──────── DATA ────────

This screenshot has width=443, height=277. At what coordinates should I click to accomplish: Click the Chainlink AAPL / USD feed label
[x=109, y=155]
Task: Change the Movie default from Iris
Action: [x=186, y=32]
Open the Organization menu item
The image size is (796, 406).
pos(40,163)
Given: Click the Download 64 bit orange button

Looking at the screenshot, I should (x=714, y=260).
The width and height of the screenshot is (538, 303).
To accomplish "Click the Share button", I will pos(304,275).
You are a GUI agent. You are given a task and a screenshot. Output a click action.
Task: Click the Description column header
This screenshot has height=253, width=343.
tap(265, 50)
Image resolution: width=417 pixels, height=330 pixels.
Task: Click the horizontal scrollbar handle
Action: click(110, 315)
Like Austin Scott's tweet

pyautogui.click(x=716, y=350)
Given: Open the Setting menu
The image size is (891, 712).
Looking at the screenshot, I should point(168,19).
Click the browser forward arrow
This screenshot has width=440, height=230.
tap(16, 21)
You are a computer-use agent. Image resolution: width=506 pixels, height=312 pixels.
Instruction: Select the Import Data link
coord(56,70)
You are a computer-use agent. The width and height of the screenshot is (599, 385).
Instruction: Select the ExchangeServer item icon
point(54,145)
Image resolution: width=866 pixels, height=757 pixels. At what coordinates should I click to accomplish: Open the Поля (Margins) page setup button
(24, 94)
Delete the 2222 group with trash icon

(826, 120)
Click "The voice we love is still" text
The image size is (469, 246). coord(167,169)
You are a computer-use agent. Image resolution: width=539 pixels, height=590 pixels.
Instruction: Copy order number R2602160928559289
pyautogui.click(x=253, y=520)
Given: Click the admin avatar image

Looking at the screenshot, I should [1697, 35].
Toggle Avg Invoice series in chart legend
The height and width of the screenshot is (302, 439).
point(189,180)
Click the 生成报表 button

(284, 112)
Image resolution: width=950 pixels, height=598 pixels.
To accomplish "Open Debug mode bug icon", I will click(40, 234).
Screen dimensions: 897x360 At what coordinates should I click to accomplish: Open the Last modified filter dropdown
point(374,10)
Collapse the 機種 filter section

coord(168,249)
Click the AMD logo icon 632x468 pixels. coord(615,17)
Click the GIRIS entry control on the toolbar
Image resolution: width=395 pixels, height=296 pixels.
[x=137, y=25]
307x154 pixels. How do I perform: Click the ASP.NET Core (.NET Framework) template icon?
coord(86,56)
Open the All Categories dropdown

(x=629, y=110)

────────

DESCRIPTION OF THE TASK -> Every entry above should be retyped exactly as it appears.

ANSWER TO THIS PROBLEM ->
This screenshot has width=443, height=277. At what coordinates should I click to accomplish: Click the Chainlink AAPL / USD feed label
[x=109, y=155]
Task: Change the Movie default from Iris
Action: [x=186, y=32]
Open the Organization menu item
The image size is (796, 406).
pos(40,163)
Given: Click the Download 64 bit orange button

Looking at the screenshot, I should (x=714, y=260).
The width and height of the screenshot is (538, 303).
To accomplish "Click the Share button", I will pos(304,275).
You are a GUI agent. You are given a task and a screenshot. Output a click action.
Task: Click the Description column header
This screenshot has height=253, width=343.
tap(265, 50)
Image resolution: width=417 pixels, height=330 pixels.
Task: Click the horizontal scrollbar handle
Action: click(110, 315)
Like Austin Scott's tweet

pyautogui.click(x=716, y=350)
Given: Open the Setting menu
The image size is (891, 712).
Looking at the screenshot, I should point(168,19).
Click the browser forward arrow
This screenshot has width=440, height=230.
tap(16, 21)
You are a computer-use agent. Image resolution: width=506 pixels, height=312 pixels.
Instruction: Select the Import Data link
coord(56,70)
You are a computer-use agent. The width and height of the screenshot is (599, 385).
Instruction: Select the ExchangeServer item icon
point(54,145)
Image resolution: width=866 pixels, height=757 pixels. At what coordinates should I click to accomplish: Open the Поля (Margins) page setup button
(24, 94)
Delete the 2222 group with trash icon

(826, 120)
Click "The voice we love is still" text
The image size is (469, 246). coord(167,169)
You are a computer-use agent. Image resolution: width=539 pixels, height=590 pixels.
Instruction: Copy order number R2602160928559289
pyautogui.click(x=253, y=520)
Given: Click the admin avatar image

Looking at the screenshot, I should [1697, 35].
Toggle Avg Invoice series in chart legend
The height and width of the screenshot is (302, 439).
point(189,180)
Click the 生成报表 button

(284, 112)
Image resolution: width=950 pixels, height=598 pixels.
To accomplish "Open Debug mode bug icon", I will click(40, 234).
Screen dimensions: 897x360 At what coordinates should I click to accomplish: Open the Last modified filter dropdown
point(374,10)
Collapse the 機種 filter section

coord(168,249)
Click the AMD logo icon 632x468 pixels. coord(615,17)
Click the GIRIS entry control on the toolbar
Image resolution: width=395 pixels, height=296 pixels.
[x=137, y=25]
307x154 pixels. How do I perform: Click the ASP.NET Core (.NET Framework) template icon?
coord(86,56)
Open the All Categories dropdown

(x=629, y=110)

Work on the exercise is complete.